▸ **Text extract**
# iDafa/iDaafa الإضافة + adjective



## Al-Talibah

Salaam, I hope someone can clarify something for me! 

I want to write: The ancient history of the world.

According to another discussion here about ال, I know that 2 nouns together (idaafa) only has one ال and that 1 noun and an adjective together uses ال on both words.  So, bearing that in mind, which would be correct?

١.  القديمة التريخية العالمية
٢.  القديمة التريخية من العالمية
٣.  قديمة التريخية العالمية

As you can tell im confused, the العاامية is the bit that throws me off! Also, according to Hans Wehr dictionary, it should be القديمية, with a ي before the ة.  But elsewhere its with the ي , which is correct?

Thanks so much )


----------



## linguist786

تاريخ قديم العالم _taariikhu qadiimu 'l-3aalam(i)_

تاريخ قديم = muDaaf
العالم = muDaaf ilayhi

The rule is that the muDaaf cannot have alif-laam.


----------



## Ibn Nacer

I think the word قديم  is an adjective so it should be placed after the annexation and it should be defined because the mudhâf is defined : تاريخ العالم القديم

What do you think?

Je pense que le mot قديم devrait être placé après le dernier terme d'annexion car rien ne peut se placer entre le mudhâf et le mudhâf ilayhi. De plus cet adjectif doit s'accorder avec le mudhâf or ce dernier est défini car le mudhâf ilayhi est défini.


Pour lever l'ambiguïté on peut utiliser la préposition lâm : تاريخ القديم للعالم

...

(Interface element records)
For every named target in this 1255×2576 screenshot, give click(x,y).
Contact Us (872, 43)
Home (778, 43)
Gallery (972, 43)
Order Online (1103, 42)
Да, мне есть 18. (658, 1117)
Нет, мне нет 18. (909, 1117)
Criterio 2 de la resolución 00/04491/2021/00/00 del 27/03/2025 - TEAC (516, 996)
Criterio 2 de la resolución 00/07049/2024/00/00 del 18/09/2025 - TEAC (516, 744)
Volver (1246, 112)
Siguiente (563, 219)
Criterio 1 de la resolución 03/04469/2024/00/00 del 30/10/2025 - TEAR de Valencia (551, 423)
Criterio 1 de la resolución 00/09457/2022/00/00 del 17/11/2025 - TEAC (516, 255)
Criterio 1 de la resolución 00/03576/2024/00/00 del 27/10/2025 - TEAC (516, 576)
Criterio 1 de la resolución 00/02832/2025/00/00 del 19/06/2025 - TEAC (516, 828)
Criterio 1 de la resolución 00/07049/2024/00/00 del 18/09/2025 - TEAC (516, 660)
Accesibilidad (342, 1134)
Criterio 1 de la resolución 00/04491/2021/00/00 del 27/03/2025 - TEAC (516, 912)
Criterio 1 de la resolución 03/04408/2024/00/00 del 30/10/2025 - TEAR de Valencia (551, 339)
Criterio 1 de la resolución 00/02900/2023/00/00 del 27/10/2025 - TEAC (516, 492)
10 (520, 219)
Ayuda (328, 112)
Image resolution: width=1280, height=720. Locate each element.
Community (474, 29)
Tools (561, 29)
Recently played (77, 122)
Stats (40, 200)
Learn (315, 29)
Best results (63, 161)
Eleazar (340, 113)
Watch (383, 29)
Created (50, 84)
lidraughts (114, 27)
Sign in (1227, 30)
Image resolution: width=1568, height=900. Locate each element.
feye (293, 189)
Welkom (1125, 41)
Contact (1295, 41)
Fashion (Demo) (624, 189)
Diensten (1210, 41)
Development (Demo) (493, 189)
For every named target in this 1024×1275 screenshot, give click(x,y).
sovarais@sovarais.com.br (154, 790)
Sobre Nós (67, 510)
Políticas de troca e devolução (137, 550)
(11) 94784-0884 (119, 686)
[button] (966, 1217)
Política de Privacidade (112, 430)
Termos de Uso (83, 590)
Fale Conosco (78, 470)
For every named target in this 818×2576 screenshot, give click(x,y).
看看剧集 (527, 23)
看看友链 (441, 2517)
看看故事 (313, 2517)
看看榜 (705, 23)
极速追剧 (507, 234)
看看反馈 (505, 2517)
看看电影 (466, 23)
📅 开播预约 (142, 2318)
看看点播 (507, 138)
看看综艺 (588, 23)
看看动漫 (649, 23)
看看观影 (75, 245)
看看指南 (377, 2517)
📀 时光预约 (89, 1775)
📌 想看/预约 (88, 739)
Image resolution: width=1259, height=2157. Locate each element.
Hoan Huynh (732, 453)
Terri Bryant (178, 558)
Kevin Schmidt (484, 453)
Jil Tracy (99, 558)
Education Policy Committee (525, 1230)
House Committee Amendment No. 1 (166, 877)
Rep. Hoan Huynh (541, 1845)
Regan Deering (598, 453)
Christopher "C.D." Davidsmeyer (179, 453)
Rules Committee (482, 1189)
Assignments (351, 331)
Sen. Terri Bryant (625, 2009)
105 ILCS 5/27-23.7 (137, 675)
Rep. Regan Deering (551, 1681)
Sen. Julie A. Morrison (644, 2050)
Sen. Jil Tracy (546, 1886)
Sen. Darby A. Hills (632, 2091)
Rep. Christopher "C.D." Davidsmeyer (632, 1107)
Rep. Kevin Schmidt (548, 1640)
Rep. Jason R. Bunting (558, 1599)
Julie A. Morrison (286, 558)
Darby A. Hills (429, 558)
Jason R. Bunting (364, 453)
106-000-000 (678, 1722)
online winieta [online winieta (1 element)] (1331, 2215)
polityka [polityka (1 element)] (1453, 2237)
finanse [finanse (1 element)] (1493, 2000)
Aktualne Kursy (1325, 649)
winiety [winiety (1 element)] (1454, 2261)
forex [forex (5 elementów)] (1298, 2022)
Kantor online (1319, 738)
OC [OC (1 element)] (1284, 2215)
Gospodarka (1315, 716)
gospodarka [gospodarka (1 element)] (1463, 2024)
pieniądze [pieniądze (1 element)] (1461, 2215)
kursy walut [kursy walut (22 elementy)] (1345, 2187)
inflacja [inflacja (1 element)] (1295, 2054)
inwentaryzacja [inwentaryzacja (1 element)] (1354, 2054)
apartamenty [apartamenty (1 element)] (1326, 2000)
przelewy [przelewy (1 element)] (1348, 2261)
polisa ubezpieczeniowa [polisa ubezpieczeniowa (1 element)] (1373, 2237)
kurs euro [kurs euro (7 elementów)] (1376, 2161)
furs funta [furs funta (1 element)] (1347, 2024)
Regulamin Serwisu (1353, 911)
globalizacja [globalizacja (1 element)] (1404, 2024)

▸ **Set tasks**
1 – In the forum thread on iDafa, what rule does linguist786 give about the muDaaf?
2 – Rewrite the part of the forum thread on iDafa starting at "# iDafa/iDaafa الإضافة" and ending at "would be correct?", putting "thread" in place of "discussion".

▸ **The results**
1 – The muDaaf cannot have alif-laam.

2 –
# iDafa/iDaafa الإضافة + adjective



## Al-Talibah

Salaam, I hope someone can clarify something for me! 

I want to write: The ancient history of the world.

According to another thread here about ال, I know that 2 nouns together (idaafa) only has one ال and that 1 noun and an adjective together uses ال on both words.  So, bearing that in mind, which would be correct?